◆ **TASK BRIEF**:
Set down all of the records word for word.

***** DATA SUPPLIED

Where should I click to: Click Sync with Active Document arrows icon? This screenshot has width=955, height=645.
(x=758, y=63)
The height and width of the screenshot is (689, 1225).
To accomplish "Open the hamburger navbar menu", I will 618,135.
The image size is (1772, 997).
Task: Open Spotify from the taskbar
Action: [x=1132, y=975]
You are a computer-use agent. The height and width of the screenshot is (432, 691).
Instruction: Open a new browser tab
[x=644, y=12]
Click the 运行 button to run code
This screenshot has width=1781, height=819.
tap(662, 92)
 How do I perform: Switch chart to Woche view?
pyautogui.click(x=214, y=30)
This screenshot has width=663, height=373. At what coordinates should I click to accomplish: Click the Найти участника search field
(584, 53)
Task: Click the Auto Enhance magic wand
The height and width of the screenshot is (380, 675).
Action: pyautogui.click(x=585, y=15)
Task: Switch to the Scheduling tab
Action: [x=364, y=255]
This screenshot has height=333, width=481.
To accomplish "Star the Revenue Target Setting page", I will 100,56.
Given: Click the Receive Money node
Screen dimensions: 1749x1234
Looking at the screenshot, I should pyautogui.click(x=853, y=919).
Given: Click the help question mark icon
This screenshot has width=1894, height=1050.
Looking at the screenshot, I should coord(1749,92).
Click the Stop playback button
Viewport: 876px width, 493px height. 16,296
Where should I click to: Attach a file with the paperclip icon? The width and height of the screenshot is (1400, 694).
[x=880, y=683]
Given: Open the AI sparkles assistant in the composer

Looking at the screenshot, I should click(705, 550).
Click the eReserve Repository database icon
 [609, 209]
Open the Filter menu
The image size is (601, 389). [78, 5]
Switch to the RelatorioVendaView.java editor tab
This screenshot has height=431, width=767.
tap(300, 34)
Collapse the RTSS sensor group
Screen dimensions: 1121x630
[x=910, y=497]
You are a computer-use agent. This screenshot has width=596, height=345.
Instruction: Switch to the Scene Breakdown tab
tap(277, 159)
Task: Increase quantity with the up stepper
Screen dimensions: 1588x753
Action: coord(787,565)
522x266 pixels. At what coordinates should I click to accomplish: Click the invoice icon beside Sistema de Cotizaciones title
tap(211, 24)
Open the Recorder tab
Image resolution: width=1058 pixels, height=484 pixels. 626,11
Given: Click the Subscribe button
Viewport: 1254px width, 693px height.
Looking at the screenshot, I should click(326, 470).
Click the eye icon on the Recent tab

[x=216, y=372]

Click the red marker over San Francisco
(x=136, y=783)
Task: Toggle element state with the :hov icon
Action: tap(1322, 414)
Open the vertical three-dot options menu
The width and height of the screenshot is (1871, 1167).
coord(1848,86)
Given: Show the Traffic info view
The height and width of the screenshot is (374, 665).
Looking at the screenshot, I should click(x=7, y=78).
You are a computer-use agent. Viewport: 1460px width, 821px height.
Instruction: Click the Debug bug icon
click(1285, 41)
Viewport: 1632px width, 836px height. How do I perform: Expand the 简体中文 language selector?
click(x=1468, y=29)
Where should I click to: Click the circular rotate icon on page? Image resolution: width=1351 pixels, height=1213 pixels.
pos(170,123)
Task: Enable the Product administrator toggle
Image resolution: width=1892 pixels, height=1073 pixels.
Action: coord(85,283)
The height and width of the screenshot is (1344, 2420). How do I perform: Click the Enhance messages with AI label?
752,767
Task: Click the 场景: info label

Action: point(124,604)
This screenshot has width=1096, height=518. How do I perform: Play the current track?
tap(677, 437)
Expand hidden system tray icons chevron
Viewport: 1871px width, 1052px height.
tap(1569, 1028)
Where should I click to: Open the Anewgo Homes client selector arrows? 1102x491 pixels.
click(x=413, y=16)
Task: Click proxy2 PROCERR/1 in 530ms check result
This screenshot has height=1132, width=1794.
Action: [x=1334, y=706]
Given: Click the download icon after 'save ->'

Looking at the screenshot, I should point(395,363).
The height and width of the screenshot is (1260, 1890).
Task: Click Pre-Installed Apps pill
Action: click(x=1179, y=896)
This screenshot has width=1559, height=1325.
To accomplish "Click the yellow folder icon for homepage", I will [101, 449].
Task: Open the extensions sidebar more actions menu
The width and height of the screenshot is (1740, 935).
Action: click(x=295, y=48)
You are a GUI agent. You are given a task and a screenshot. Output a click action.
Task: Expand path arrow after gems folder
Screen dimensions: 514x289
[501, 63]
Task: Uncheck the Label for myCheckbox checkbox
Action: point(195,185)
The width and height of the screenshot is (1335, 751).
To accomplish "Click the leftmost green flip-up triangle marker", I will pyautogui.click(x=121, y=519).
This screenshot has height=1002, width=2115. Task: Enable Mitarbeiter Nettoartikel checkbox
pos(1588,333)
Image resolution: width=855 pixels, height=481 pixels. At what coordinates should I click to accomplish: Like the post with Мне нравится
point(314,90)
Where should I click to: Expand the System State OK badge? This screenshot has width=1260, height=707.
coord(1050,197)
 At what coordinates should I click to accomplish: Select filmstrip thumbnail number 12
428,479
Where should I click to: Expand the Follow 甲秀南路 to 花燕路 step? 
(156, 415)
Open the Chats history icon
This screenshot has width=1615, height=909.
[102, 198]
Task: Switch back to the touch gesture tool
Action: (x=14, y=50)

**********

◆ **WRITTEN ANSWER**:
Where should I click to: Click Sync with Active Document arrows icon? This screenshot has width=955, height=645.
(x=758, y=63)
The height and width of the screenshot is (689, 1225).
To accomplish "Open the hamburger navbar menu", I will 618,135.
The image size is (1772, 997).
Task: Open Spotify from the taskbar
Action: [x=1132, y=975]
You are a computer-use agent. The height and width of the screenshot is (432, 691).
Instruction: Open a new browser tab
[x=644, y=12]
Click the 运行 button to run code
This screenshot has width=1781, height=819.
tap(662, 92)
 How do I perform: Switch chart to Woche view?
pyautogui.click(x=214, y=30)
This screenshot has width=663, height=373. At what coordinates should I click to accomplish: Click the Найти участника search field
(584, 53)
Task: Click the Auto Enhance magic wand
The height and width of the screenshot is (380, 675).
Action: pyautogui.click(x=585, y=15)
Task: Switch to the Scheduling tab
Action: [x=364, y=255]
This screenshot has height=333, width=481.
To accomplish "Star the Revenue Target Setting page", I will 100,56.
Given: Click the Receive Money node
Screen dimensions: 1749x1234
Looking at the screenshot, I should pyautogui.click(x=853, y=919).
Given: Click the help question mark icon
This screenshot has width=1894, height=1050.
Looking at the screenshot, I should coord(1749,92).
Click the Stop playback button
Viewport: 876px width, 493px height. 16,296
Where should I click to: Attach a file with the paperclip icon? The width and height of the screenshot is (1400, 694).
[x=880, y=683]
Given: Open the AI sparkles assistant in the composer

Looking at the screenshot, I should click(705, 550).
Click the eReserve Repository database icon
 [609, 209]
Open the Filter menu
The image size is (601, 389). [78, 5]
Switch to the RelatorioVendaView.java editor tab
This screenshot has height=431, width=767.
tap(300, 34)
Collapse the RTSS sensor group
Screen dimensions: 1121x630
[x=910, y=497]
You are a computer-use agent. This screenshot has width=596, height=345.
Instruction: Switch to the Scene Breakdown tab
tap(277, 159)
Task: Increase quantity with the up stepper
Screen dimensions: 1588x753
Action: coord(787,565)
522x266 pixels. At what coordinates should I click to accomplish: Click the invoice icon beside Sistema de Cotizaciones title
tap(211, 24)
Open the Recorder tab
Image resolution: width=1058 pixels, height=484 pixels. 626,11
Given: Click the Subscribe button
Viewport: 1254px width, 693px height.
Looking at the screenshot, I should click(326, 470).
Click the eye icon on the Recent tab

[x=216, y=372]

Click the red marker over San Francisco
(x=136, y=783)
Task: Toggle element state with the :hov icon
Action: tap(1322, 414)
Open the vertical three-dot options menu
The width and height of the screenshot is (1871, 1167).
coord(1848,86)
Given: Show the Traffic info view
The height and width of the screenshot is (374, 665).
Looking at the screenshot, I should click(x=7, y=78).
You are a computer-use agent. Viewport: 1460px width, 821px height.
Instruction: Click the Debug bug icon
click(1285, 41)
Viewport: 1632px width, 836px height. How do I perform: Expand the 简体中文 language selector?
click(x=1468, y=29)
Where should I click to: Click the circular rotate icon on page? Image resolution: width=1351 pixels, height=1213 pixels.
pos(170,123)
Task: Enable the Product administrator toggle
Image resolution: width=1892 pixels, height=1073 pixels.
Action: coord(85,283)
The height and width of the screenshot is (1344, 2420). How do I perform: Click the Enhance messages with AI label?
752,767
Task: Click the 场景: info label

Action: point(124,604)
This screenshot has width=1096, height=518. How do I perform: Play the current track?
tap(677, 437)
Expand hidden system tray icons chevron
Viewport: 1871px width, 1052px height.
tap(1569, 1028)
Where should I click to: Open the Anewgo Homes client selector arrows? 1102x491 pixels.
click(x=413, y=16)
Task: Click proxy2 PROCERR/1 in 530ms check result
This screenshot has height=1132, width=1794.
Action: [x=1334, y=706]
Given: Click the download icon after 'save ->'

Looking at the screenshot, I should point(395,363).
The height and width of the screenshot is (1260, 1890).
Task: Click Pre-Installed Apps pill
Action: click(x=1179, y=896)
This screenshot has width=1559, height=1325.
To accomplish "Click the yellow folder icon for homepage", I will [101, 449].
Task: Open the extensions sidebar more actions menu
The width and height of the screenshot is (1740, 935).
Action: click(x=295, y=48)
You are a GUI agent. You are given a task and a screenshot. Output a click action.
Task: Expand path arrow after gems folder
Screen dimensions: 514x289
[501, 63]
Task: Uncheck the Label for myCheckbox checkbox
Action: point(195,185)
The width and height of the screenshot is (1335, 751).
To accomplish "Click the leftmost green flip-up triangle marker", I will pyautogui.click(x=121, y=519).
This screenshot has height=1002, width=2115. Task: Enable Mitarbeiter Nettoartikel checkbox
pos(1588,333)
Image resolution: width=855 pixels, height=481 pixels. At what coordinates should I click to accomplish: Like the post with Мне нравится
point(314,90)
Where should I click to: Expand the System State OK badge? This screenshot has width=1260, height=707.
coord(1050,197)
 At what coordinates should I click to accomplish: Select filmstrip thumbnail number 12
428,479
Where should I click to: Expand the Follow 甲秀南路 to 花燕路 step? 
(156, 415)
Open the Chats history icon
This screenshot has width=1615, height=909.
[102, 198]
Task: Switch back to the touch gesture tool
Action: (x=14, y=50)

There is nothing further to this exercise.